Cette dernière partie de la vie du poète, soigneusement étudiée par M. Fauriel et M. Kopisch, laissait peu de chose à faire à M. Wegele ; l’habile historien l’a néanmoins ajouté tout un chapitre qui mérite d’être signalé pour la nouveauté et l’importance des résultats. Lorsque Henri de Luxembourg descend en Italie et que Dante, par ses manifestes, l’excite à marcher contre Florence, tous les commentateurs italiens et ceux qui parmi nous se sont inspirés de leurs travaux se sentent saisis d’indignation et de douleur. L’esprit guelfe, au bout de cinq cents ans, semble se réveiller tout à coup chez de pacifiques érudits. « Lettre à jamais déplorable ! » s’écrie un éloquent écrivain, et, malgré son culte pour Dante, M. Ozanam verrait là une tache pour sa mémoire si quelques années après (1314) Dante n’eût effacé, dit-il, ces tristes pages en recommandant aux cardinaux le choix d’un cardinal italien. Est-ce bien là ce Dante que nous ont révélé les derniers travaux de la critique ? Quoi ! gibelin et guelfe tour à tour, Allemand aujourd’hui, Italien demain, il sera toujours le jouet de ses passions ! Un examen plus attentif aurait donné le sens exact de ces péripéties.
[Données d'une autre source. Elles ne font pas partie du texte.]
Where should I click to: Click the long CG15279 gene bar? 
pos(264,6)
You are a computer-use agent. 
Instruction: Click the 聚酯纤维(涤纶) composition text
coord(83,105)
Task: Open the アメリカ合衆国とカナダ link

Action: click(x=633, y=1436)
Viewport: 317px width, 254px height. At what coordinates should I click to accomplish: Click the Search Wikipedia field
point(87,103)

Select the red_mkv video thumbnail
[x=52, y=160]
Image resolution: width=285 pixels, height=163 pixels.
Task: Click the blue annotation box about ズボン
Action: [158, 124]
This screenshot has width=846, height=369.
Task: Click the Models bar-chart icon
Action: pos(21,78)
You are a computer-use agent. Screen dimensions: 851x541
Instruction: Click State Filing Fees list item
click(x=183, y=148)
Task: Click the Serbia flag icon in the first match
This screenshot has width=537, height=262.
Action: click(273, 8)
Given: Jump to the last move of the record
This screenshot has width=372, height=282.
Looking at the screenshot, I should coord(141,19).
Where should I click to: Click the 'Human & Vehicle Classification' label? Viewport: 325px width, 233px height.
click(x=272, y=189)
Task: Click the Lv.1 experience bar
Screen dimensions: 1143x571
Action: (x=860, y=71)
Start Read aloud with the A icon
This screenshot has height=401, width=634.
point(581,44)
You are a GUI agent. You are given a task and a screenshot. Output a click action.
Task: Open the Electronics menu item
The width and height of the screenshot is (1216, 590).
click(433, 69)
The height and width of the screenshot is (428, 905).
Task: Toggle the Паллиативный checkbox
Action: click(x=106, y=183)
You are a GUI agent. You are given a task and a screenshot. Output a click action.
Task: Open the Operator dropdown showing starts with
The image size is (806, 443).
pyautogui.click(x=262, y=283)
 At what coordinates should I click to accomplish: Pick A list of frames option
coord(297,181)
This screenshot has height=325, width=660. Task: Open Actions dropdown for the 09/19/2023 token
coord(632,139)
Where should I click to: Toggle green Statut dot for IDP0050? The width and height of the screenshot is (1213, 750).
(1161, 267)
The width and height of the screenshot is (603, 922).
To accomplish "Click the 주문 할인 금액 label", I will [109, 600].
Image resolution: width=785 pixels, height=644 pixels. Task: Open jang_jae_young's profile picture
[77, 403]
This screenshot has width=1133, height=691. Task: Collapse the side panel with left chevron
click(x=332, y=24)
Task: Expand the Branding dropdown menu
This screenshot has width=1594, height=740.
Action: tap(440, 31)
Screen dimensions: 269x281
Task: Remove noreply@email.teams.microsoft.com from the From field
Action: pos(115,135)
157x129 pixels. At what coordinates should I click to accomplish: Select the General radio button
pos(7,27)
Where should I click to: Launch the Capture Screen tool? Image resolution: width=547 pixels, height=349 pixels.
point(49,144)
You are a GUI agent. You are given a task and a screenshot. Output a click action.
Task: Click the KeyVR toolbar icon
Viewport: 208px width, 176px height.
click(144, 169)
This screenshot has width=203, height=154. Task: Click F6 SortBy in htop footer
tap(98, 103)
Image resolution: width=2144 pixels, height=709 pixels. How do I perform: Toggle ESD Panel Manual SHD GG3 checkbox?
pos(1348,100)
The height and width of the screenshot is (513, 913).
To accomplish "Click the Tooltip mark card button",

Henri de Luxembourg joue un rôle considérable dans la vie de Dante, et on a peine à comprendre que tant de commentateurs aient négligé de placer cette singulière physionomie dans le jour qui lui convient. Dante et Henri, le poète et l’empereur, sont les deux derniers représentans d’une même idée. L’inspiration est chevaleresque chez l’un, théologique chez l’autre ; au fond, c’est le même système, et pour comprendre Alighieri et son époque, il est indispensable de confronter ces deux figures.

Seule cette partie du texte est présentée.